Sehingga dengan tidak memedulikan yang namanya restorative justice pihak penyidik Polda Sultra yang dipimpin langsung Subdit 3 Krimum Polda Sultra melakukan penangkapan kepada salah satu keluarga klien yang bernama Restu tanpa adanya proses pemanggilan langsung ditetapkan sebagai tersangka dan penahanan.
“Sehingga kami menganggap PT BNN sangat kuat mungkin memiliki uang yang banyak dengan sesuka hati dapat mengatur para aparat-aparat penegak hukum untuk segera mempolisikan dan memenjarakan masyarakat kecil yang menuntut haknya atau PT BNN memiliki bekingan petinggi-petinggi yang ada di Mabes Polri untuk mempolisikan atau memenjarakan masyarakat kecil yang memiliki hak dalam mempertahankan lahannya tersebut karena begitu atensi perkara ini,” jelasnya.
Pihaknya pun menduga ada kepentingan orang-orang tertentu untuk mempolisikan dan memenjarakan kliennya sebagai pemilik lahan dengan keluarganya sehingga aktivitas penambangan PT BNN bisa berjalan lancar dengan menggunakan lahan kliennya sebagai jalan hauling/bargin PT NN.

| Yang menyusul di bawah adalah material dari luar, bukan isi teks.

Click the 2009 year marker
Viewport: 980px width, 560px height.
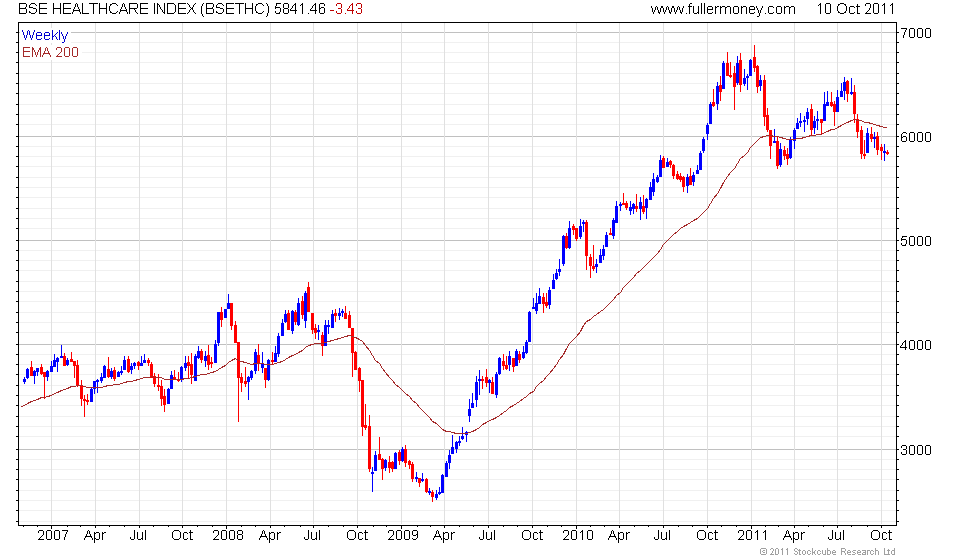[402, 535]
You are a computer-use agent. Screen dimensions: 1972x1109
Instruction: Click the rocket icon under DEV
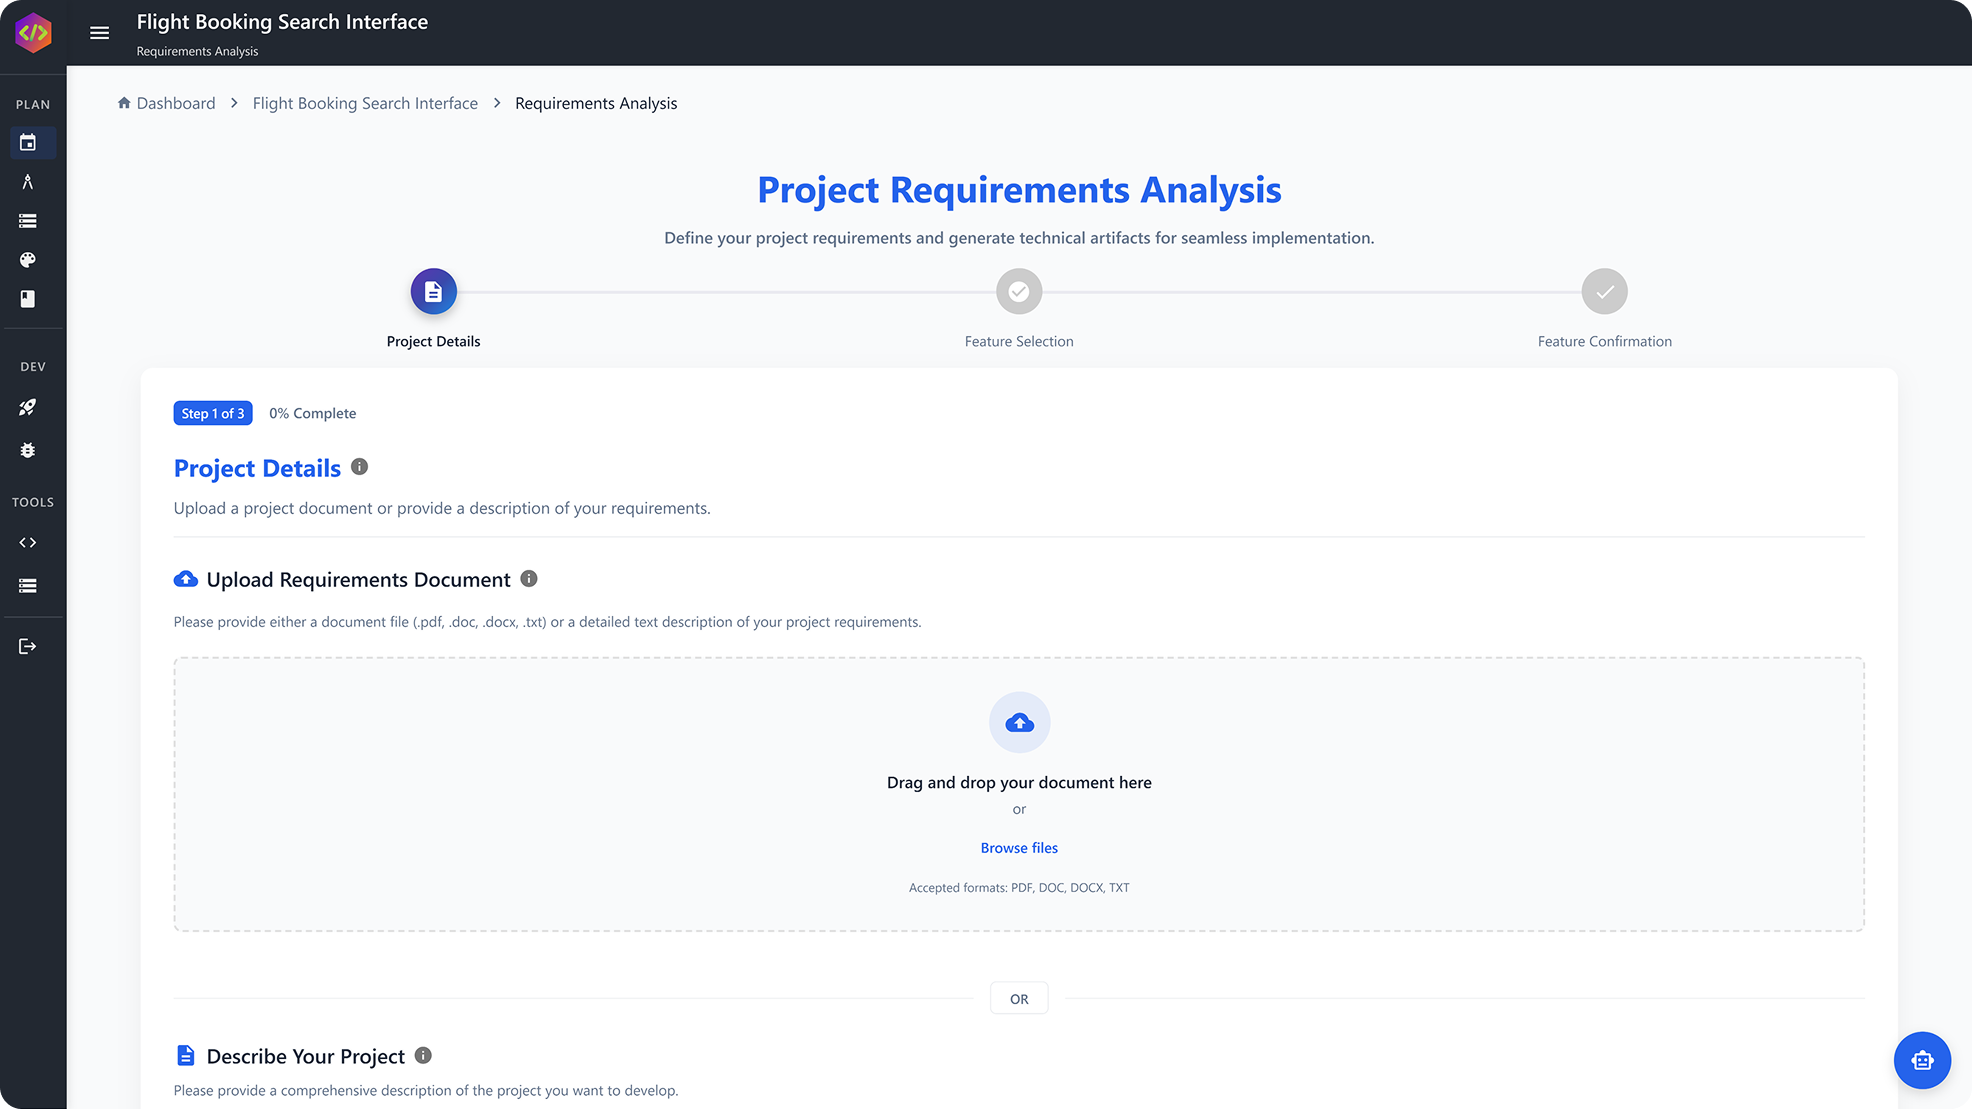coord(28,407)
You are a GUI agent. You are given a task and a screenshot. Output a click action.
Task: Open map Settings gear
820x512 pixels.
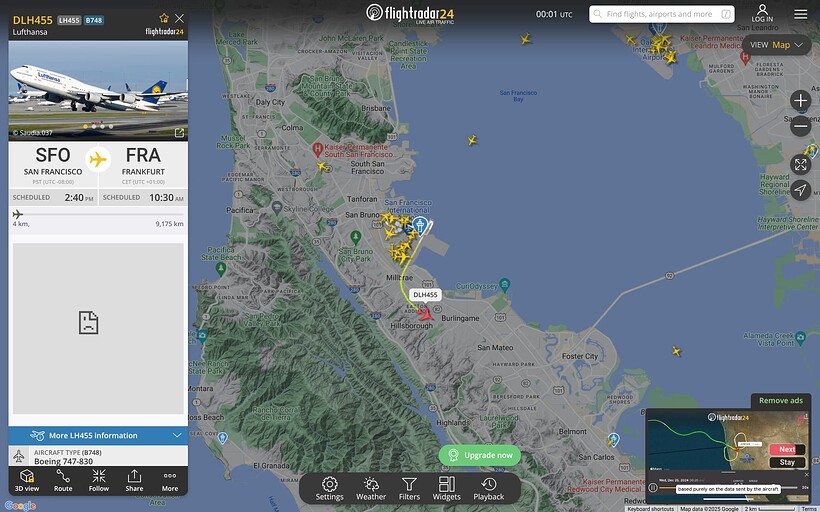[329, 488]
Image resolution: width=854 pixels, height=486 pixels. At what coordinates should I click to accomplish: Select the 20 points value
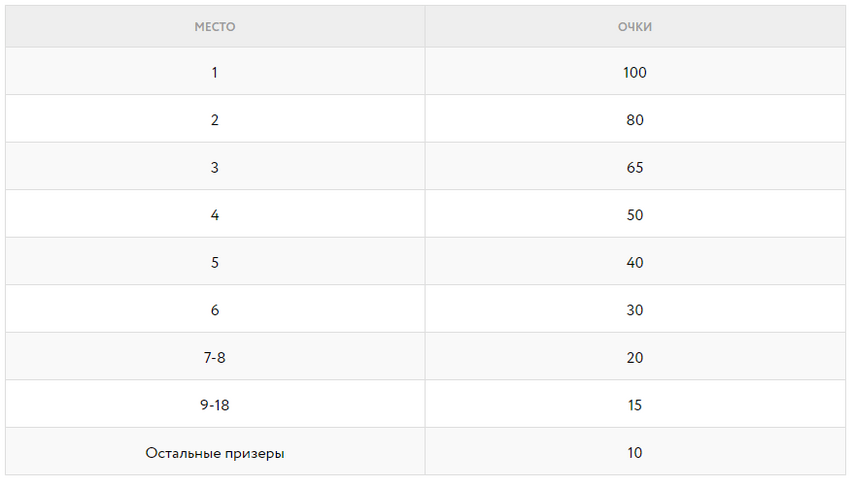(635, 357)
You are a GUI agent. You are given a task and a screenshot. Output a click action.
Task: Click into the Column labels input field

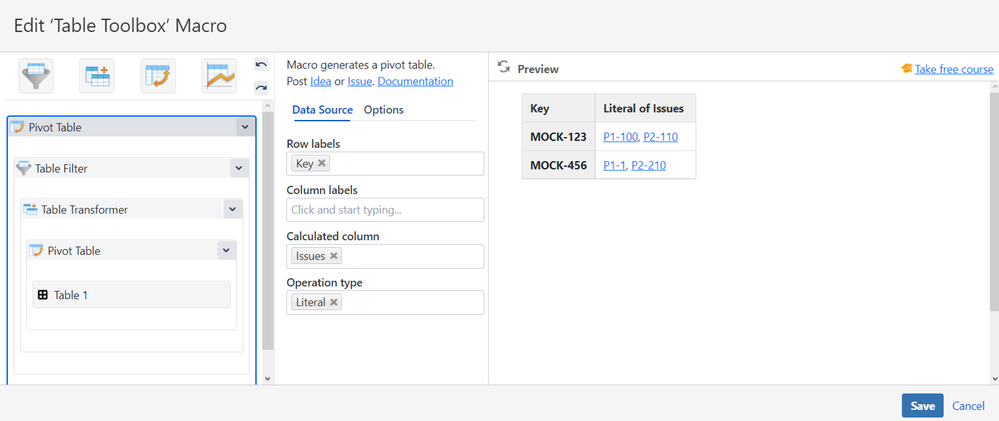pyautogui.click(x=385, y=210)
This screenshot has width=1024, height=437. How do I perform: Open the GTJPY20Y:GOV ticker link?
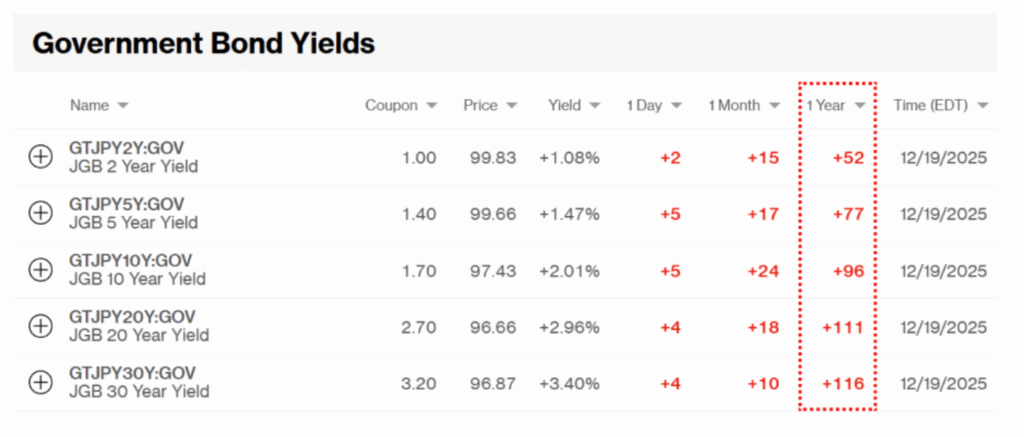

Atas kejadian tersebut pihaknya mengadukan ke Komsi III dan II Dewan Perwakilan Rakyat (DPR) RI untuk segera dilakukan pemanggilan terhadap PT BNN dan Polda Sultra.
“Karena kami anggap, mereka terlalu arogansi dan sewenang-wenang dalam penanganan perkara ini,” tandasnya.